なお、ルキーノは実は学年トップの成績で入学した。彼は見た記述を丸暗記できる特質を持っている。けれど、その意味は理解していない。そして、日数が経てばきれいさっぱり忘れてしまう。だから実質、シストの方が頭が良い。しかし、試験の点数ではルキーノが独走しているのだ。ただし、それも初級クラスでしか通用しない。中級上級のクラスに上がれば、テストはテキストのまま出題されることはない。

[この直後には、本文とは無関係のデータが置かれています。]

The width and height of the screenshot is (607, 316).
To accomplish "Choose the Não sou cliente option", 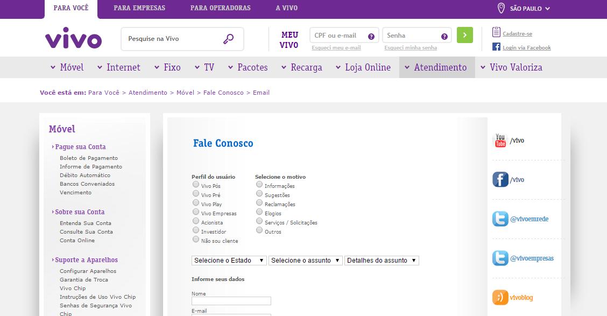I will (196, 240).
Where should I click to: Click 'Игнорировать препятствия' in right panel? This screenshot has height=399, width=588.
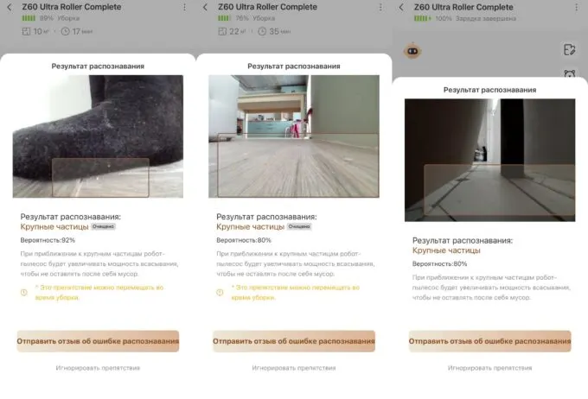pos(489,368)
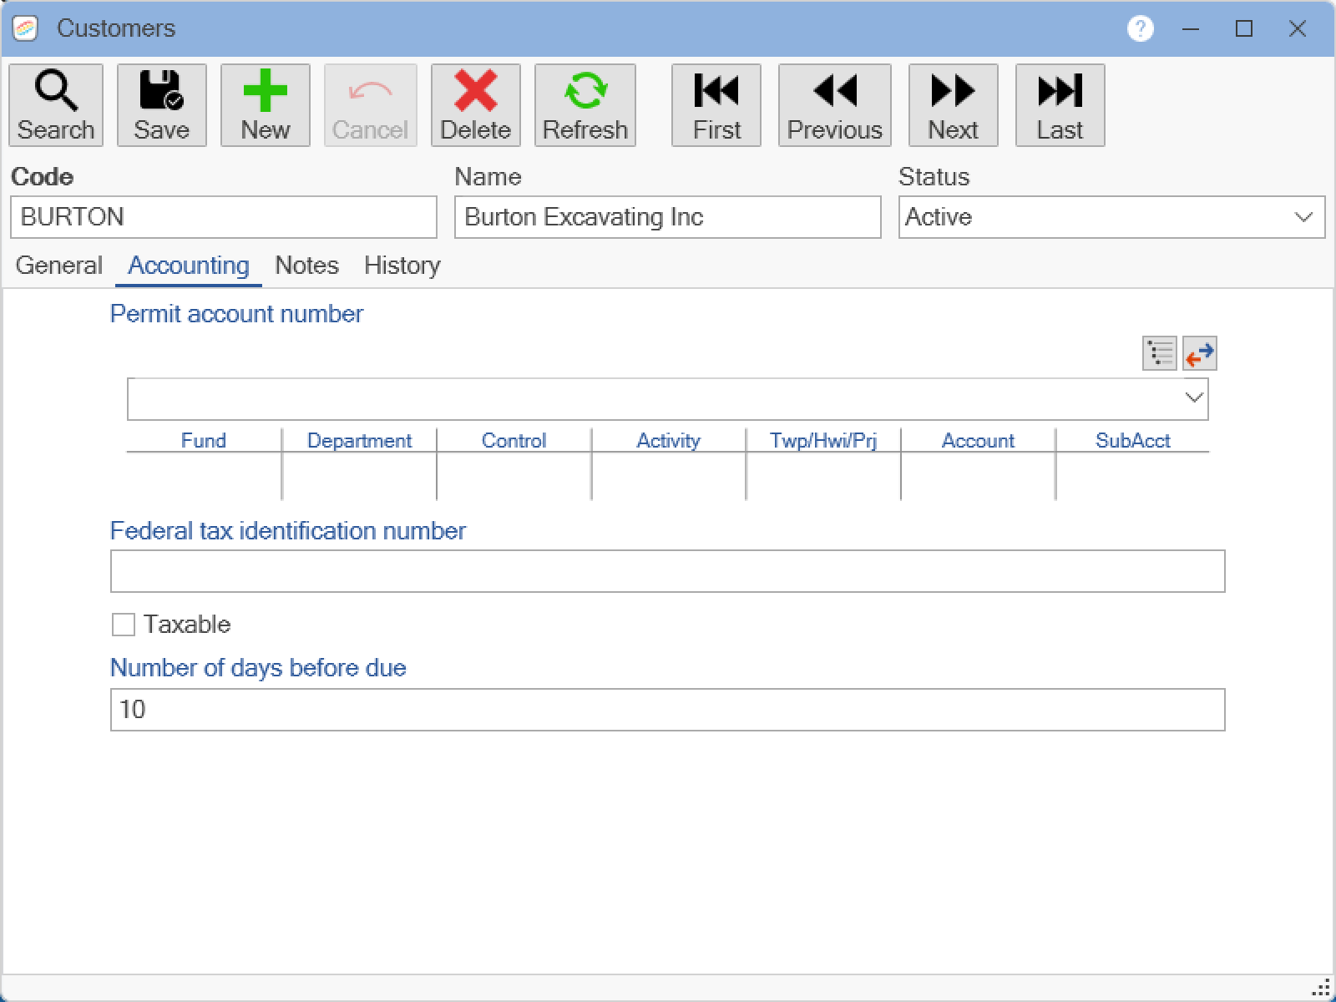Viewport: 1336px width, 1002px height.
Task: Switch to the General tab
Action: pos(58,266)
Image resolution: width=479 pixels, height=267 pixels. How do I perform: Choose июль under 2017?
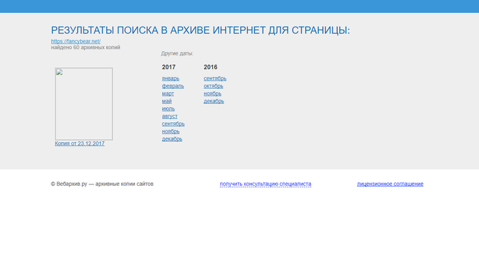[x=168, y=109]
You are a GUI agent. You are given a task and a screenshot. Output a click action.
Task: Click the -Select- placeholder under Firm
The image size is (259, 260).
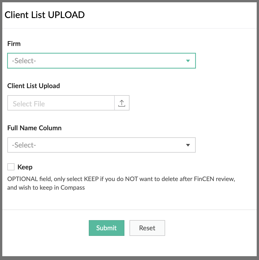click(x=24, y=61)
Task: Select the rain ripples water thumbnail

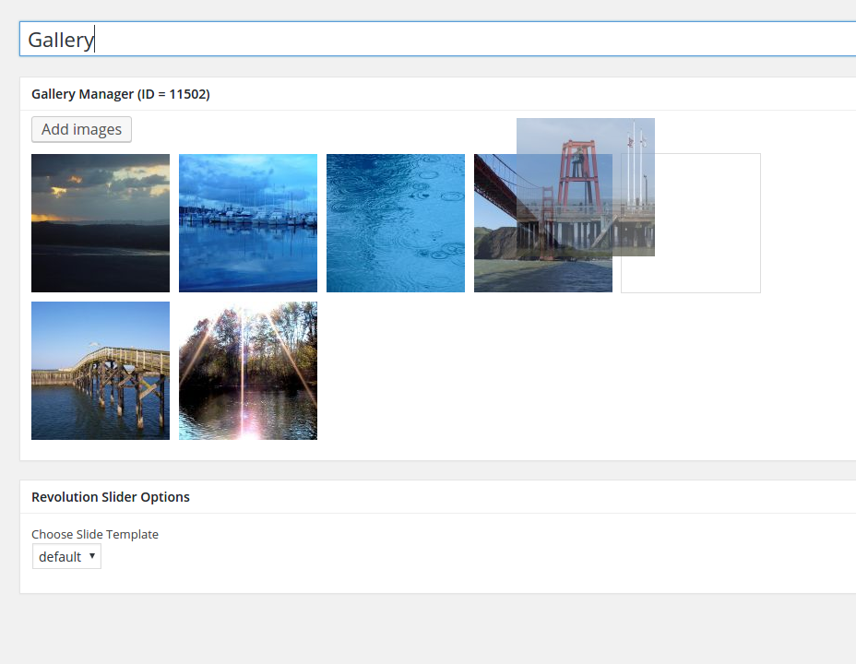Action: tap(396, 223)
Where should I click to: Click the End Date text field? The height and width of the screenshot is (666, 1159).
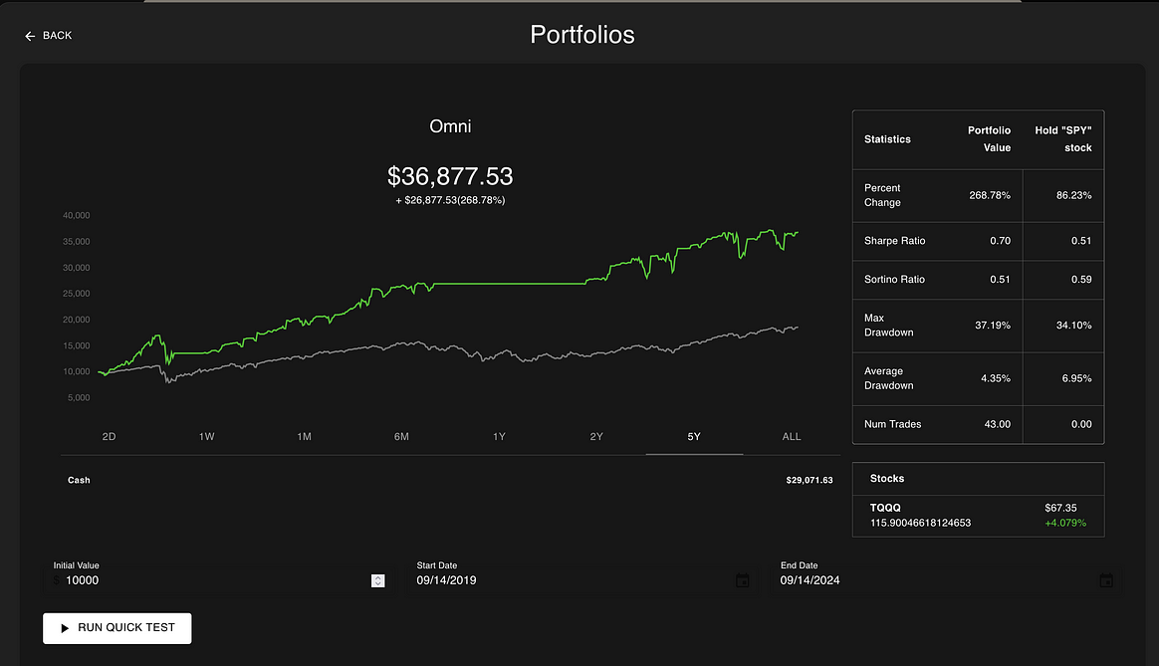point(931,580)
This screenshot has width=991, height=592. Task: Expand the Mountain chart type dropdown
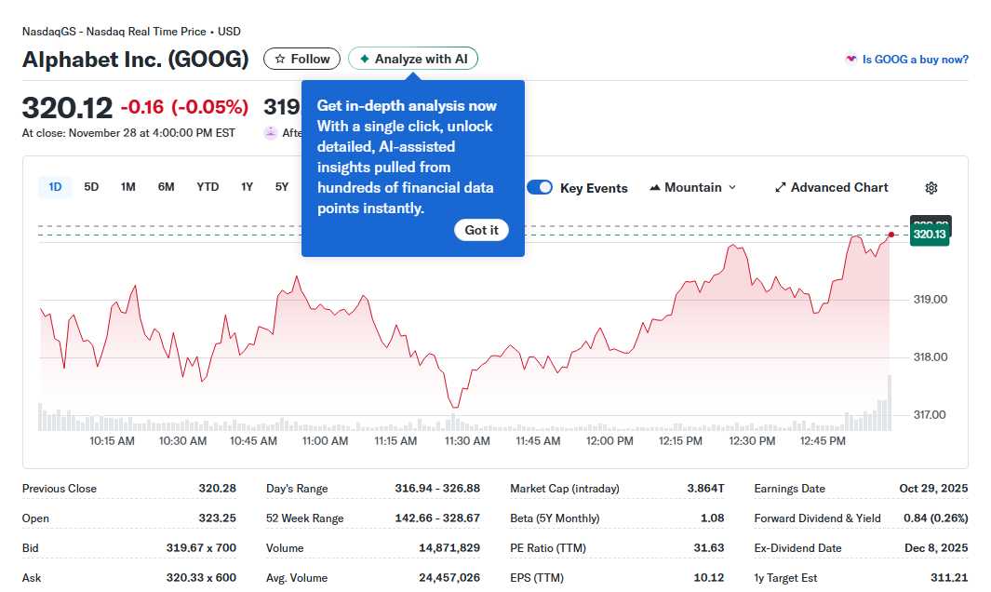731,188
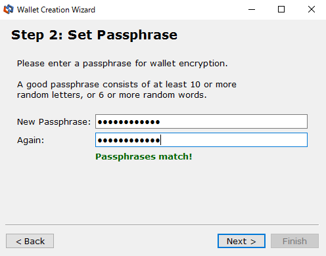Click the wallet encryption instruction sentence

click(x=122, y=64)
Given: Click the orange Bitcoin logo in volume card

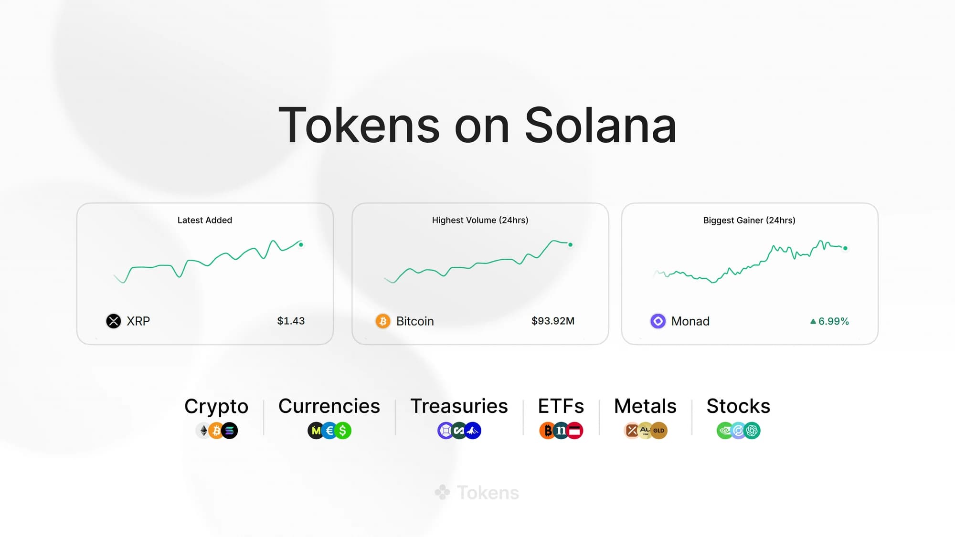Looking at the screenshot, I should click(x=382, y=321).
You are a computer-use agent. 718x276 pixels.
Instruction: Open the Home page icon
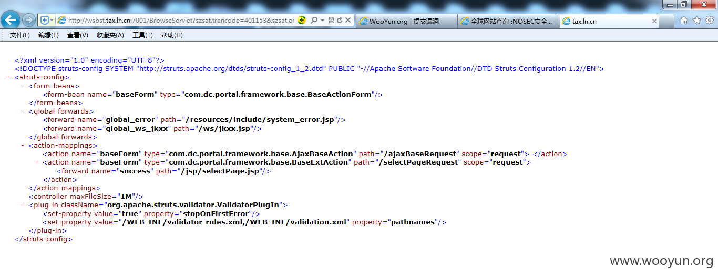click(684, 21)
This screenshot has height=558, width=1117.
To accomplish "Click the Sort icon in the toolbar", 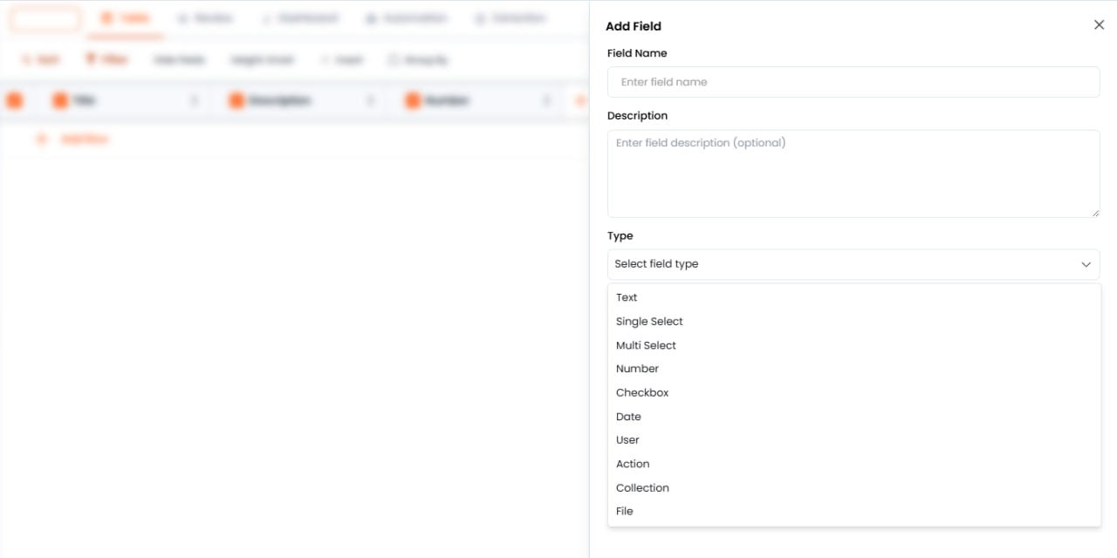I will 29,58.
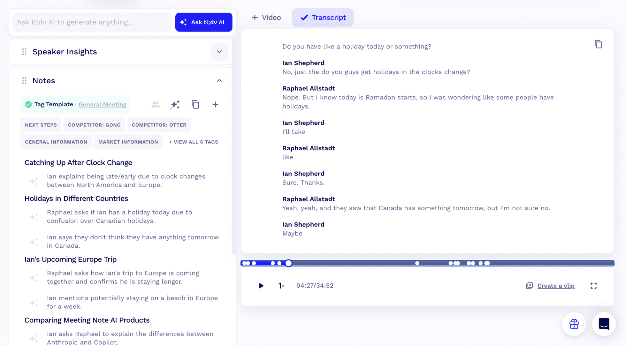This screenshot has height=346, width=626.
Task: Click the drag handle icon for Speaker Insights
Action: 24,52
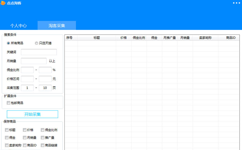
Task: Check the 佣金比例 save option checkbox
Action: (x=43, y=130)

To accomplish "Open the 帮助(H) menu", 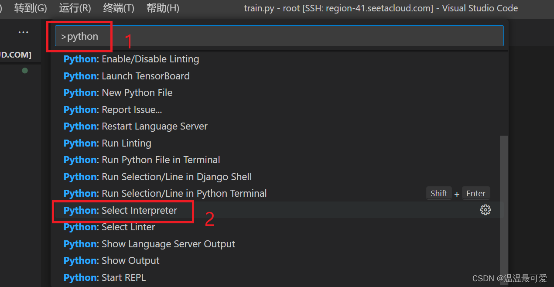I will click(163, 8).
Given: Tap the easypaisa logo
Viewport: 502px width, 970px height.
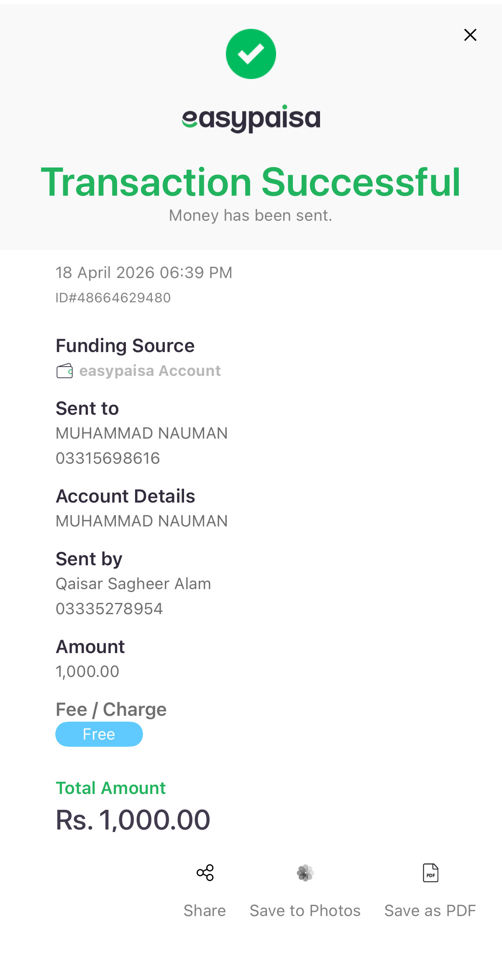Looking at the screenshot, I should point(251,119).
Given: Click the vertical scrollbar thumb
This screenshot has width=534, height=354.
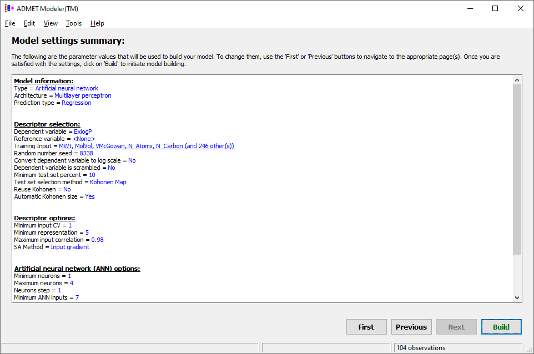Looking at the screenshot, I should coord(517,169).
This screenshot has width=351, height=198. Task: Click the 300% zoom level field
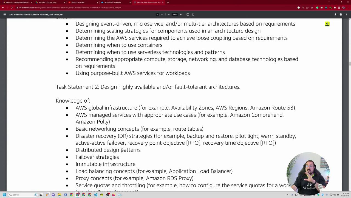174,15
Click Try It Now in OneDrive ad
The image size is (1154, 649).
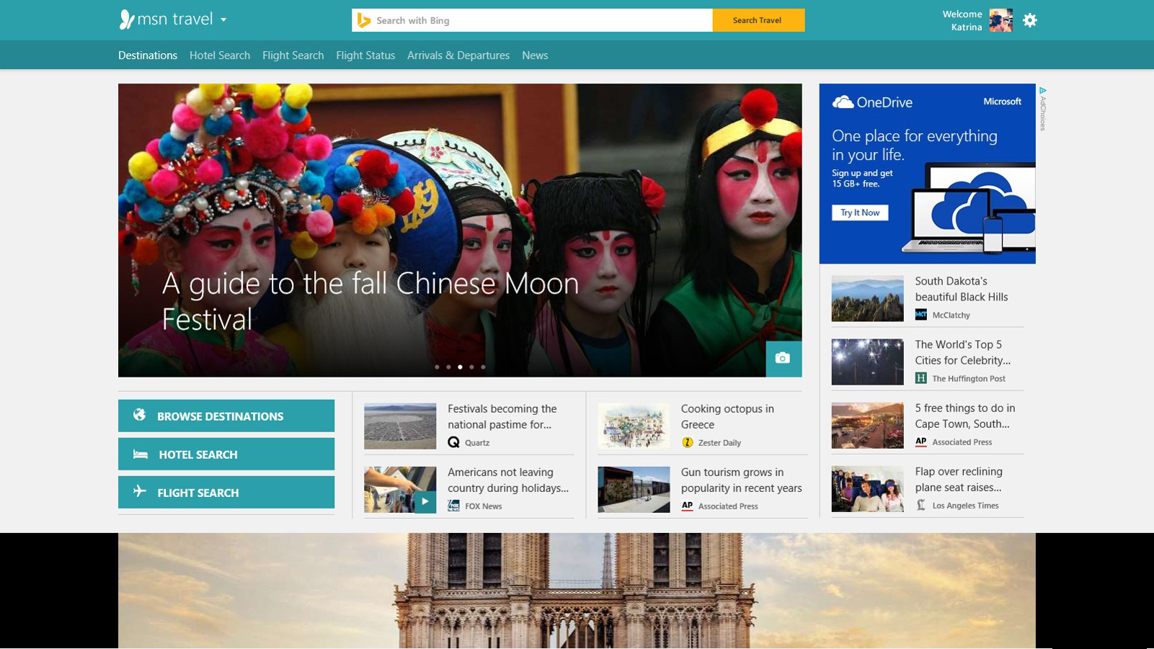coord(859,212)
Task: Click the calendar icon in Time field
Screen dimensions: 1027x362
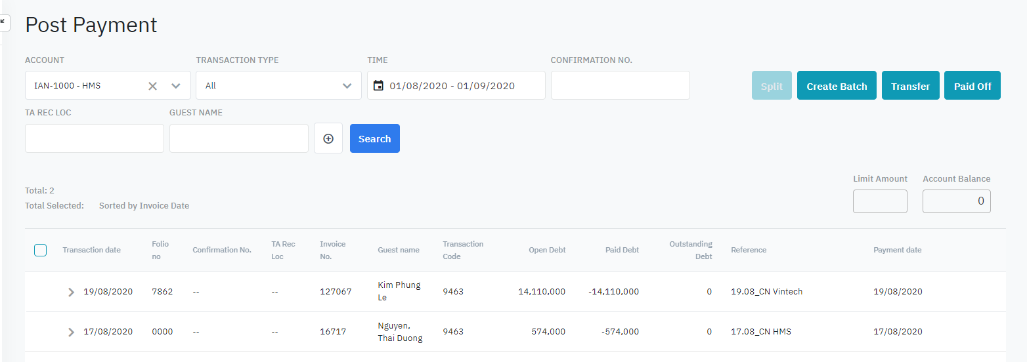Action: (378, 86)
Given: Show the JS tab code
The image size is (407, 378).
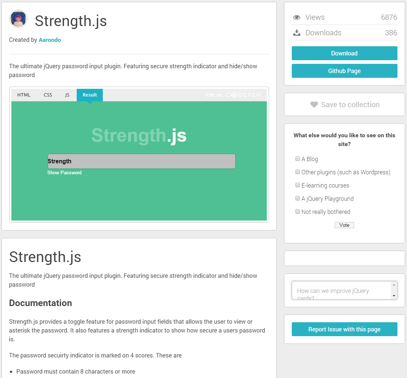Looking at the screenshot, I should 67,95.
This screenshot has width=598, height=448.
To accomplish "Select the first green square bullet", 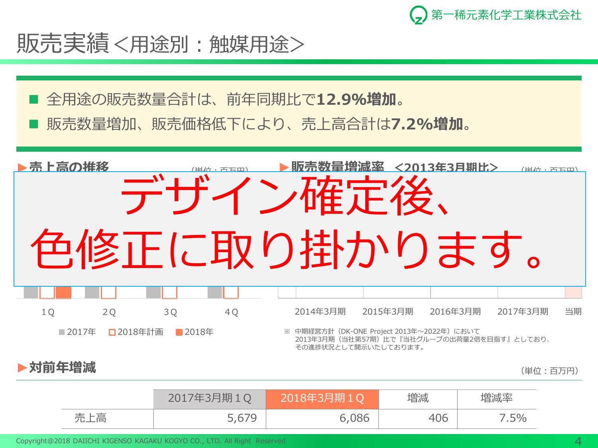I will click(33, 99).
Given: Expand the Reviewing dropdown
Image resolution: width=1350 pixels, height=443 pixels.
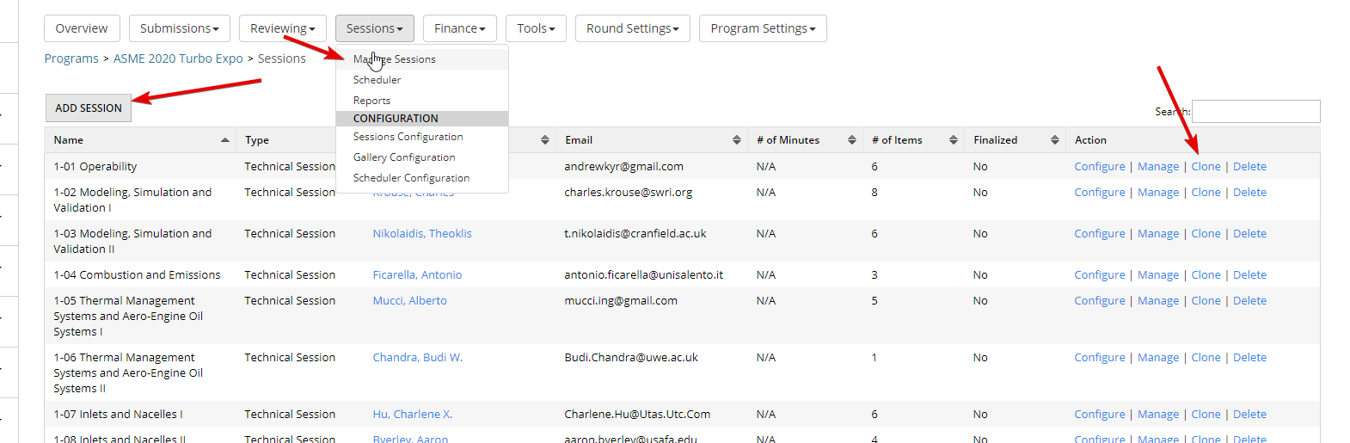Looking at the screenshot, I should click(282, 28).
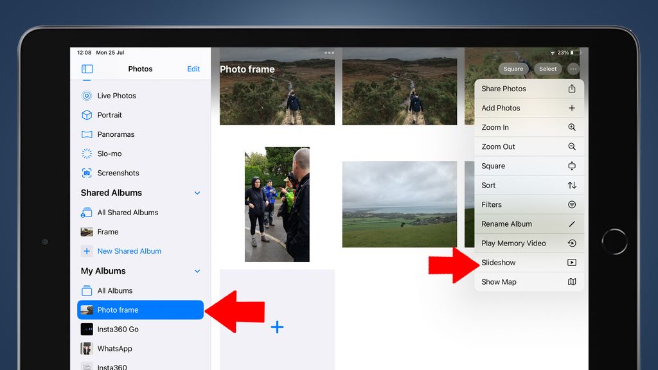Open the three-dot menu above the photo grid
This screenshot has width=658, height=370.
[330, 53]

ちなみに、バルドと反りが合わないシストがルキーノにも冷淡なのはこのせいではないかとリエトはこっそり思っている。
「リエトの言うとおりだ。俺がリエトに付き添う」
「じゃあ、手分けして探そう」
バルドとルキーノに断るアルフォンソに、当然のようにシストが言って空の食器が載ったトレーを持って立ちあがる。
「え、でも、」
「わたしはリエトの家までの道のりを知っているから、探すのにうってつけだ」
「ありがとう」
「なに、いつも馬車に乗せてもらっているからな」
気にするな、と笑う爽やかさよ。一連のスマートさはふだんから身についているものであり、シストはもてる。大柄なバルドとは対照的にすらりとしているが、同じ爵位の子息という似た境遇であり、異性から熱視線を向けられるという点で共通点がある。だからこそ、反目し合うのかもしれない。
「おー、イケメーン!」
「かっちょいー!」
言外に出席日数が減れば単位取得が危ういと言われたバルドとルキーノがいじけた声ではやし立てる。
「ルキーノ、バルド、しっかり授業を聞いてノートを取っておいてね」
「「えー」」
不満げなふたりの声を背景に、リエトはさあ行こうとしたときのことだ。